### Task instructions
Once you have read the records, output them exactly.

### Listed records
—————

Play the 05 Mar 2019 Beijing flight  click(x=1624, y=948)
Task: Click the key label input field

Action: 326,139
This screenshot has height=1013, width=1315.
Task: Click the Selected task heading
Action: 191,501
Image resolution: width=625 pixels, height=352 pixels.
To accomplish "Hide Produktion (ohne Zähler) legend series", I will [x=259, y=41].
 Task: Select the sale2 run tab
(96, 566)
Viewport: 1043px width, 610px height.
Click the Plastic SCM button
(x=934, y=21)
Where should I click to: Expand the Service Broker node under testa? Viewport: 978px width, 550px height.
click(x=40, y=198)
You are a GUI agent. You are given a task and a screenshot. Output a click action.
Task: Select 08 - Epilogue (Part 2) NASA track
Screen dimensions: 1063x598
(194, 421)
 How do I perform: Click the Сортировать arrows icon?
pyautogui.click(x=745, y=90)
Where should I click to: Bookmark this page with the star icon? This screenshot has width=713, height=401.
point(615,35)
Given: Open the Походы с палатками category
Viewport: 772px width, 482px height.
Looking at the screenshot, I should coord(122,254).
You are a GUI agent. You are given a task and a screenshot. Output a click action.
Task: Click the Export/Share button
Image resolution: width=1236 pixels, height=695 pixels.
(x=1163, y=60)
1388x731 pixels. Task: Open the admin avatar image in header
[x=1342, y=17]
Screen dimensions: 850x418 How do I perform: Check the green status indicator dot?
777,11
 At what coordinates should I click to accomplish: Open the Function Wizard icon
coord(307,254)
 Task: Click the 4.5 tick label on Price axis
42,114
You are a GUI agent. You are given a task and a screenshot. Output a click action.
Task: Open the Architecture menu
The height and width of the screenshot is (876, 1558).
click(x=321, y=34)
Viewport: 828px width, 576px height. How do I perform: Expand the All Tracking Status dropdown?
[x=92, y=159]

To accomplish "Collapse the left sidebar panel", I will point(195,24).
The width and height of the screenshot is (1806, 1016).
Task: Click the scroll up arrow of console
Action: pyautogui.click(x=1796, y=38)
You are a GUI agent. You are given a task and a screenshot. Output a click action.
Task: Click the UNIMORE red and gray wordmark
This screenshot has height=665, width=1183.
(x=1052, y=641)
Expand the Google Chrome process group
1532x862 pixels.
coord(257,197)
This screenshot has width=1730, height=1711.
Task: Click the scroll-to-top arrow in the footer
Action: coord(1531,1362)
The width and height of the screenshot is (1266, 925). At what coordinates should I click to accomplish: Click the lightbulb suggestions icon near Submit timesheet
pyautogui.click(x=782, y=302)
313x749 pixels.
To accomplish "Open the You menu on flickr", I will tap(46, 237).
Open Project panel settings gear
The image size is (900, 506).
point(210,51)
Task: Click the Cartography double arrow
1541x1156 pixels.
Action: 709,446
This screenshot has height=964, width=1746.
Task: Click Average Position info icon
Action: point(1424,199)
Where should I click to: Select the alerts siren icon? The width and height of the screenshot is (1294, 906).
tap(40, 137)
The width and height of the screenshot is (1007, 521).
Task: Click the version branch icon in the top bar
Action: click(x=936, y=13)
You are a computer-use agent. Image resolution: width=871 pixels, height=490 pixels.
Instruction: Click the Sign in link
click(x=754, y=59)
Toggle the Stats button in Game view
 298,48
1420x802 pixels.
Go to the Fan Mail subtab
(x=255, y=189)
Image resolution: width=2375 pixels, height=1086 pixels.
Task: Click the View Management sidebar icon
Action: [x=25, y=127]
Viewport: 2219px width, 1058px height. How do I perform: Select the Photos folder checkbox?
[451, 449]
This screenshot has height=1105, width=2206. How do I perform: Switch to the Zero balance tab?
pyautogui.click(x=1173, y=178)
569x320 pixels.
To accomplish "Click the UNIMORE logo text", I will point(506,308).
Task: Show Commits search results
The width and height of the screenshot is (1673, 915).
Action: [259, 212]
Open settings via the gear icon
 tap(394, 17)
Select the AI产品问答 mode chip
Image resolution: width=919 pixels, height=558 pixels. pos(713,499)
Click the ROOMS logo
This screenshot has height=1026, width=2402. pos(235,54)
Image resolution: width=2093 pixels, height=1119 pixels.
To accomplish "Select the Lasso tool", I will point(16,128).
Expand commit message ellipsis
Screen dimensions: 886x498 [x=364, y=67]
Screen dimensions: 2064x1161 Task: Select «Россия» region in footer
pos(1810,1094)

—————

### Exercise answer
Play the 05 Mar 2019 Beijing flight  click(x=1624, y=948)
Task: Click the key label input field

Action: 326,139
This screenshot has height=1013, width=1315.
Task: Click the Selected task heading
Action: 191,501
Image resolution: width=625 pixels, height=352 pixels.
To accomplish "Hide Produktion (ohne Zähler) legend series", I will [x=259, y=41].
 Task: Select the sale2 run tab
(96, 566)
Viewport: 1043px width, 610px height.
Click the Plastic SCM button
(x=934, y=21)
Where should I click to: Expand the Service Broker node under testa? Viewport: 978px width, 550px height.
click(x=40, y=198)
You are a GUI agent. You are given a task and a screenshot. Output a click action.
Task: Select 08 - Epilogue (Part 2) NASA track
Screen dimensions: 1063x598
(194, 421)
 How do I perform: Click the Сортировать arrows icon?
pyautogui.click(x=745, y=90)
Where should I click to: Bookmark this page with the star icon? This screenshot has width=713, height=401.
point(615,35)
Given: Open the Походы с палатками category
Viewport: 772px width, 482px height.
Looking at the screenshot, I should coord(122,254).
You are a GUI agent. You are given a task and a screenshot. Output a click action.
Task: Click the Export/Share button
Image resolution: width=1236 pixels, height=695 pixels.
(x=1163, y=60)
1388x731 pixels. Task: Open the admin avatar image in header
[x=1342, y=17]
Screen dimensions: 850x418 How do I perform: Check the green status indicator dot?
777,11
 At what coordinates should I click to accomplish: Open the Function Wizard icon
coord(307,254)
 Task: Click the 4.5 tick label on Price axis
42,114
You are a GUI agent. You are given a task and a screenshot. Output a click action.
Task: Open the Architecture menu
The height and width of the screenshot is (876, 1558).
click(x=321, y=34)
Viewport: 828px width, 576px height. How do I perform: Expand the All Tracking Status dropdown?
[x=92, y=159]

To accomplish "Collapse the left sidebar panel", I will point(195,24).
The width and height of the screenshot is (1806, 1016).
Task: Click the scroll up arrow of console
Action: pyautogui.click(x=1796, y=38)
You are a GUI agent. You are given a task and a screenshot. Output a click action.
Task: Click the UNIMORE red and gray wordmark
This screenshot has height=665, width=1183.
(x=1052, y=641)
Expand the Google Chrome process group
1532x862 pixels.
coord(257,197)
This screenshot has width=1730, height=1711.
Task: Click the scroll-to-top arrow in the footer
Action: coord(1531,1362)
The width and height of the screenshot is (1266, 925). At what coordinates should I click to accomplish: Click the lightbulb suggestions icon near Submit timesheet
pyautogui.click(x=782, y=302)
313x749 pixels.
To accomplish "Open the You menu on flickr", I will tap(46, 237).
Open Project panel settings gear
The image size is (900, 506).
point(210,51)
Task: Click the Cartography double arrow
1541x1156 pixels.
Action: 709,446
This screenshot has height=964, width=1746.
Task: Click Average Position info icon
Action: point(1424,199)
Where should I click to: Select the alerts siren icon? The width and height of the screenshot is (1294, 906).
tap(40, 137)
The width and height of the screenshot is (1007, 521).
Task: Click the version branch icon in the top bar
Action: click(x=936, y=13)
You are a computer-use agent. Image resolution: width=871 pixels, height=490 pixels.
Instruction: Click the Sign in link
click(x=754, y=59)
Toggle the Stats button in Game view
 298,48
1420x802 pixels.
Go to the Fan Mail subtab
(x=255, y=189)
Image resolution: width=2375 pixels, height=1086 pixels.
Task: Click the View Management sidebar icon
Action: [x=25, y=127]
Viewport: 2219px width, 1058px height. How do I perform: Select the Photos folder checkbox?
[451, 449]
This screenshot has height=1105, width=2206. How do I perform: Switch to the Zero balance tab?
pyautogui.click(x=1173, y=178)
569x320 pixels.
To accomplish "Click the UNIMORE logo text", I will point(506,308).
Task: Show Commits search results
The width and height of the screenshot is (1673, 915).
Action: [259, 212]
Open settings via the gear icon
 tap(394, 17)
Select the AI产品问答 mode chip
Image resolution: width=919 pixels, height=558 pixels. pos(713,499)
Click the ROOMS logo
This screenshot has height=1026, width=2402. pos(235,54)
Image resolution: width=2093 pixels, height=1119 pixels.
To accomplish "Select the Lasso tool", I will point(16,128).
Expand commit message ellipsis
Screen dimensions: 886x498 [x=364, y=67]
Screen dimensions: 2064x1161 Task: Select «Россия» region in footer
pos(1810,1094)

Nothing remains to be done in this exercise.